In an image, each pixel is a dimension but it does not have any meaning in itself - you need to look at the rest of the image to understand that the pixel is part of a cat. Embeddings is a way to represent this meaning. Think about it as a “summary” of a image / document.
I'm not a data scientist or anything, but as far as my understanding goes, you can think of it as a list of numbers (floats, integers, whatever), each number representing a feature of the thing you're trying to represent as a vector (an image, a video, whatever).
For example, you can create an embedding for an image using a neural net that has been trained to receive an image and output a vector of 1024 floats, which represent the content of the image. This vector is a lossy compressed version of the image.
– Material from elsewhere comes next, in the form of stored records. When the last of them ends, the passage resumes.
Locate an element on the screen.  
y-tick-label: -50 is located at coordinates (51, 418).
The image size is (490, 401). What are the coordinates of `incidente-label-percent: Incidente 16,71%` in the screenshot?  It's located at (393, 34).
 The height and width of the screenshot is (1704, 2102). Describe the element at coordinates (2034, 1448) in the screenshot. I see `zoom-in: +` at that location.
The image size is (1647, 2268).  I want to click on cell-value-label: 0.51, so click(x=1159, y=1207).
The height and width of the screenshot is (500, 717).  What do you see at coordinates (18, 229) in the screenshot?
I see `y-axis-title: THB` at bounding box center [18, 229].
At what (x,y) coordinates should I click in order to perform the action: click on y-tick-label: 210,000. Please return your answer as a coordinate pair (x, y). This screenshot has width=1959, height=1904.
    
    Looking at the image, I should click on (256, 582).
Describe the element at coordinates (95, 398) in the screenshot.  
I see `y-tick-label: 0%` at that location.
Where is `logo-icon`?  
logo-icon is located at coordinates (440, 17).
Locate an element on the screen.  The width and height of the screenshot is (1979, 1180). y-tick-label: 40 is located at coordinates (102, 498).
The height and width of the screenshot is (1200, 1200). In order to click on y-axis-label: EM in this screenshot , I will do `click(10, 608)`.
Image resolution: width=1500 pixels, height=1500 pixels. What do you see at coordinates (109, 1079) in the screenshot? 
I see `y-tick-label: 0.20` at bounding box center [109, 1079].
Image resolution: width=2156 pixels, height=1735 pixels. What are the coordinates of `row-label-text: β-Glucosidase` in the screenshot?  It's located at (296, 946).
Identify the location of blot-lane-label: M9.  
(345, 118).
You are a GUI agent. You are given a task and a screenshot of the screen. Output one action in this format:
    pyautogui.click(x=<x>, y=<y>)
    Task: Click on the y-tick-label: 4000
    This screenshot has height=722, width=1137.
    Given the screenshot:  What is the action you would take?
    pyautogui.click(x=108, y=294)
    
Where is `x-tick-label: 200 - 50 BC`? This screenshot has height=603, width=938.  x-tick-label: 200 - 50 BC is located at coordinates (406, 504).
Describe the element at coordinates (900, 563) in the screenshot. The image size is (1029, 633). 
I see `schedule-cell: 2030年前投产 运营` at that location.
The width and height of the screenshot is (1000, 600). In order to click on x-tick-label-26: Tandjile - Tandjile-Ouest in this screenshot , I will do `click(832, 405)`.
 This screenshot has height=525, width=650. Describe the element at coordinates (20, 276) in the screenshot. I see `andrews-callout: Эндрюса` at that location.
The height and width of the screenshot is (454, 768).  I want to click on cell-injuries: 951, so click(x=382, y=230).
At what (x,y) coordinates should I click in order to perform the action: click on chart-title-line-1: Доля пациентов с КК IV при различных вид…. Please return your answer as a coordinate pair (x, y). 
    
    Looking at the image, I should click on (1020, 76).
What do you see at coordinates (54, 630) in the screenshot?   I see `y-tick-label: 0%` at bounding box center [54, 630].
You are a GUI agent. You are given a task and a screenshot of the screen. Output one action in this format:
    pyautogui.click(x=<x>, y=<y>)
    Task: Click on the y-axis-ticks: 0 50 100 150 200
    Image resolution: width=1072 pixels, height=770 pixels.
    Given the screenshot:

And (if I'm understanding correctly) vectors that are near each other (in a mathematical sense) represent inputs that are "near" each other (in a conceptual sense).
So... a vector database can be organized to quickly retrieve objects with particular characteristics, without rigidly defining what those characteristics are.
Yup I think you got it perfectly. Just a small note: yes one isn’t rigidly defining what those characteristics are while finding similar embeddings (aka nearest vectors using some distance metric), but those characteristics are implicitly encoded in the model that creates the embeddings depending on how the model is trained.